Les miracles de la magie

Disclaimer : Cette fiction est un slash. Et les personnages appartiennent à JK Rowling et à la BBC.

Chapitre 9 :

En marchant avec le Roi vers l'antre de Kilgarrah, Harry se remémorait l'attitude de celui-ci le matin même. Sans doute voir son fils et son prétendant se battre à l'épée lui avait fait peur et, malgré les arguments fournis, il n'avait pu se départir de son inquiétude. "Prétendant", cela sonnait faux à l'oreille d'Harry et lui laissait un sentiment de malaise qu'il repoussait toujours loin dans son inconscience.

Aye aYe ayE

POV Uther

J'ai cru mourir de peur lorsque j'ai vu le combat entre Harry et Arthur. Je me rendais dans le hall du château pour recevoir les villageois en bon monarque lorsque j'ai vu des servantes, des personnes de la Cour et autres se ruer vers la cour d'entraînement. Curieux, moi aussi je suivis.

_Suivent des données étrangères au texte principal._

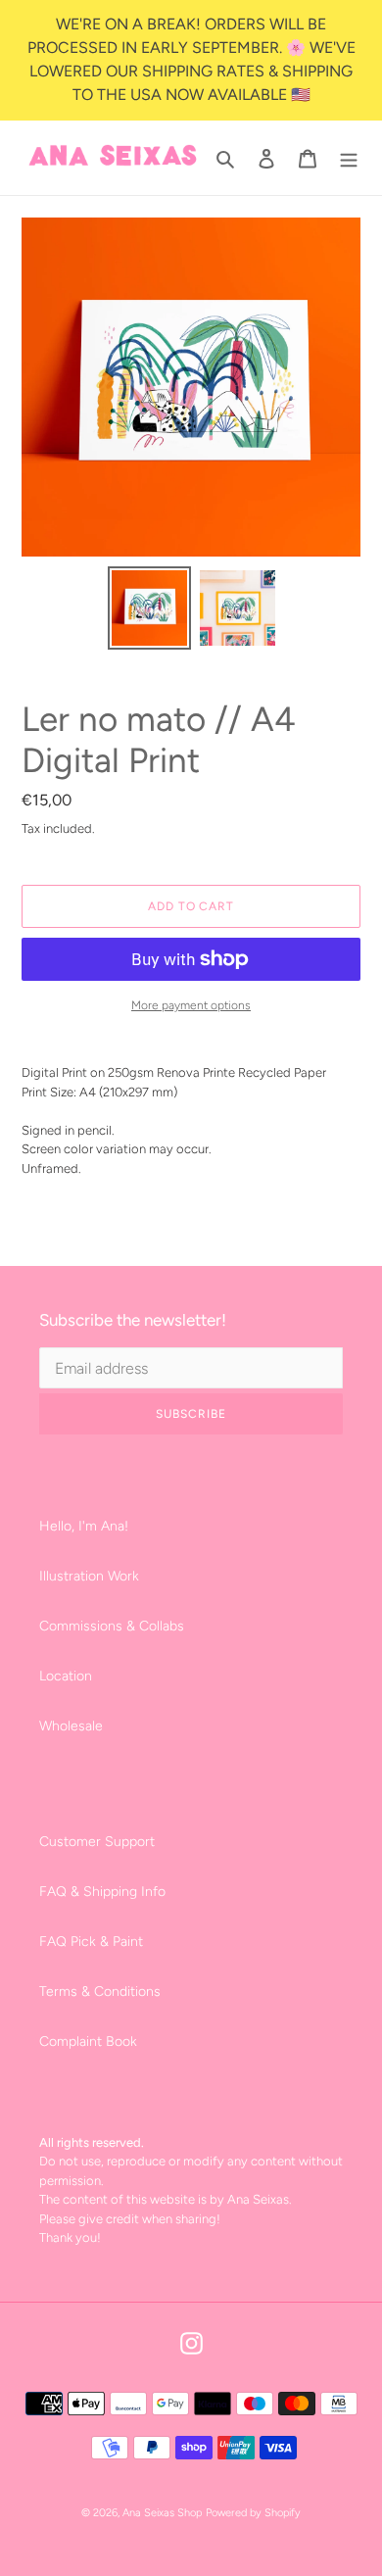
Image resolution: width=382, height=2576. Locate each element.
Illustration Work (89, 1576)
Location (65, 1676)
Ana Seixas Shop (162, 2512)
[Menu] (348, 157)
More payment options (191, 1005)
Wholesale (71, 1726)
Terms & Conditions (100, 1991)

Là, je vis quelque chose de merveilleux, une danse entre deux combattants. Je reconnus l'un par sa grâce et son port royal, mon fils Arthur. L'autre, brun et frêle, avait en agilité et en rapidité ce qu'Arthur avait en force et en technique. Un combat surprenant en soi puis soudain l'identité de cette personne me frappa et je me trouvait bête de ne pas l'avoir vu avant : Harry.

Une colère me brouilla le cerveau mais la goutte qui fit déborder le vase fut la complicité qu'ils partagèrent à le fin du combat. La jalousie et la rage me prirent dans l'estomac et j'eus envie de tuer, tuer, tuer mon fils qui était trop près de mon trésor.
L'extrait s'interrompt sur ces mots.